One of the US's top health bureaucrats has claimed the country's medicine regulator breached its own guidelines by failing to test mRNA COVID-19 vaccines for DNA integration.
This is false. Experts and the US Food and Drug Administration (FDA) told AAP FactCheck the guidelines relate to DNA vaccines, not mRNA vaccines.
"I am calling for a halt to the use of mRNA COVID-19 vaccines," he said in the January 4 post on his official X account (screenshot here), which has been viewed millions of times and shared to Facebook.
"The U.S. Food and Drug Administration and the Centers for Disease Control and Prevention (CDC) have always played it fast and loose with COVID-19 vaccine safety, but their failure to test for DNA integration with the human genome - as their own guidelines dictate - when the vaccines are known to be contaminated with foreign DNA is intolerable."

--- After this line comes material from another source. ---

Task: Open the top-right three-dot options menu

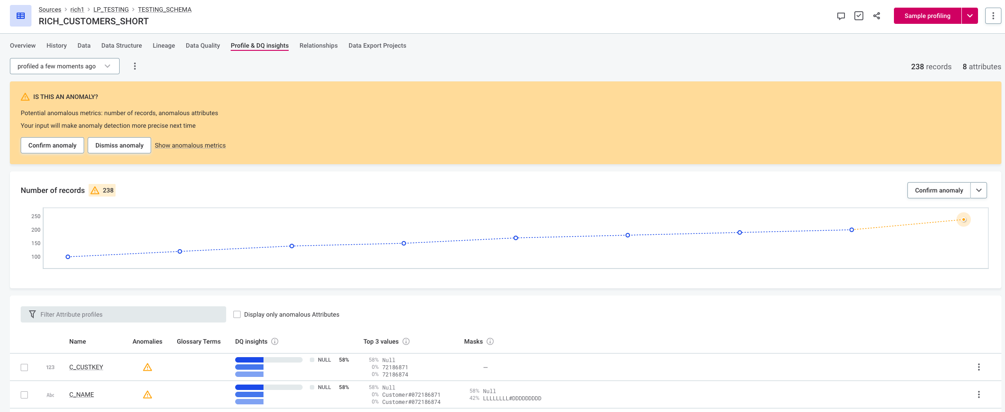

Peter Marks, director of the Center for Biologics Evaluation and Research at the FDA, penned a formal response addressing Dr Ladapo's various claims.

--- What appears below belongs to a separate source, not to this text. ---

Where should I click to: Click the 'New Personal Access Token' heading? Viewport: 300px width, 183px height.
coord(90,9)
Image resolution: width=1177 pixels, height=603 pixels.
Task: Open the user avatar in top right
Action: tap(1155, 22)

He said the suggestion guidelines were not followed was simply untrue.
"In your letter, you raise questions, citing to the 2007 Guidance for Industry: Considerations for Plasmid DNA Vaccines for Infectious Disease Indications," he said. "This guidance was developed for DNA vaccines themselves, not for DNA as a contaminant in other vaccines, and is not applicable to the mRNA COVID-19 vaccines."
"Assessing the risk of DNA integration is not a standard part of vaccine approval, as Ladapo claimed, and I do not believe there is any improper procedure here by the FDA," Dr Dye said.

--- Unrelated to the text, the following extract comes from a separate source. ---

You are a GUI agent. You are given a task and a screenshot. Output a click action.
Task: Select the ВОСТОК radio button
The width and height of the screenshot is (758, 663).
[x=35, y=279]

David Gorski, professor of surgery and oncology at Wayne State University and managing editor of the website Science-Based Medicine, told AAP FactCheck there was no merit to Dr Ladapo’s claims "from a scientific viewpoint".
Dr Gorski said he did not believe there was any improper procedure by the FDA. He has previously been critical of Dr Ladapo’s vaccine claims.
As explained by FactCheck.org, the guidelines refer to vaccines in which DNA is the primary ingredient. In mRNA vaccines, DNA is only present in residual amounts, left over from the manufacturing process.
The vaccines are made by using mRNA to create a spike protein that triggers an immune response.
"In order to make the mRNA that is contained in the vaccine, you must start with DNA," Dr Dye said.
During the manufacturing process, the DNA is refined.
"This process does a fantastic job of removing the DNA,” Dr Dye said, noting only trace amounts of DNA would be left and, as multiple health authorities including Australia's Department of Health have noted, the mRNA never enters the nucleus.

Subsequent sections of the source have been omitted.